Une page de livre, une expo, une scène de film. Notre génération a renoué avec l’envie de se cultiver et d’en faire profiter le plus grand nombre. Que parle maintenant celui qui n’a jamais partagé sur son compte Instagram l’un de ses exemples. Et si de plus en plus de comptes dédiés à l’art et à la culture voient le jour (@filmthusiast, 2,8M d’abonnés / @insidethemood, 56K d’abonnés / @somethingcurated, 142K d’abonnés), les comptes personnels ne sont pas en reste. Mon amie Apolline m’a un jour raconté qu’elle faisait partie d’un groupe Messenger où ils étaient plusieurs à s’envoyer leurs découvertes musicales du moment. Poétiquement appelé « Eargasm », le groupe liait des gens qui s’entendaient bien, mais qui ne se seraient sans doute pas parlé quotidiennement si ce n’était pour cette passion commune. Et nous savons tous qu’il est agréable, même si toujours surprenant, de recevoir un dm après avoir partagé publiquement sur son compte un morceau que l’on aime ou une œuvre d’art qui nous émeut et qui touche visiblement bien plus que nous seuls. La culture exposée, nouveau remède à la solitude donc.

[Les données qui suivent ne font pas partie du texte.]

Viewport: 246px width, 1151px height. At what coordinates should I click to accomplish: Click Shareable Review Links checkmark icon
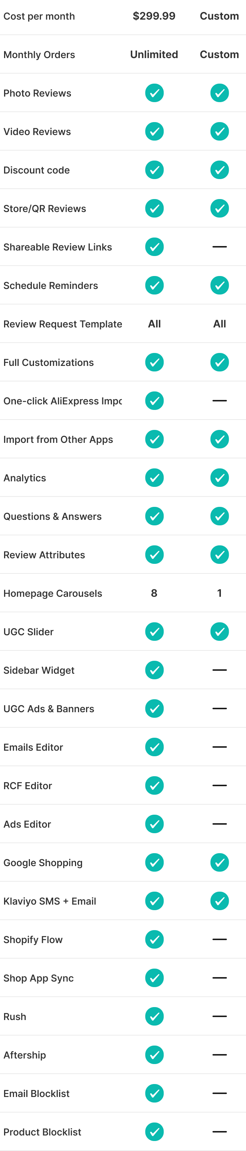(x=154, y=247)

L’influence de cette surexposition digitale et du rôle prépondérant d’Instagram dans nos vies a été sacrée début mai d’une reconnaissance étonnante. En effet, l’adjectif instagrammable fait son entrée dans l’édition 2024 du Petit Robert avec cette définition : « Se dit d’un lieu, d’un objet, d’un mets, d’un événement, etc., qui, par sa beauté ou son originalité, est digne d’être photographié, puis posté et amplement partagé sur le réseau social Instagram. ».

S’il fut un temps où il suffisait d’utiliser le terme photogénique, force est de constater que la notion de valeur instagrammable joue inexorablement sur notre manière d’appréhender nos moments de vie. Il peut paraître troublant de voir à quelle vitesse il nous arrive de dégainer nos iPhones lorsque le sujet nous semble digne d’intérêt. Quête du souvenir immortel ou humble volonté de partage, qu’importe pourvu que cela ne reste pas isolé dans nos albums (digitaux) personnels.

 

L’enseignement ici à tirer est finalement de ne pas avoir honte de participer à la stimulation intellectuelle collective. Si certains persistent à y voir une certaine forme de présomption, voire d’arrogance, rien n’enlèvera à la Gen Z sa soif d’apprendre, de découvrir et surtout de partager. Quoi qu’il en soit, comme disait Guitry, rien de grand n‘a jamais été fait par modestie.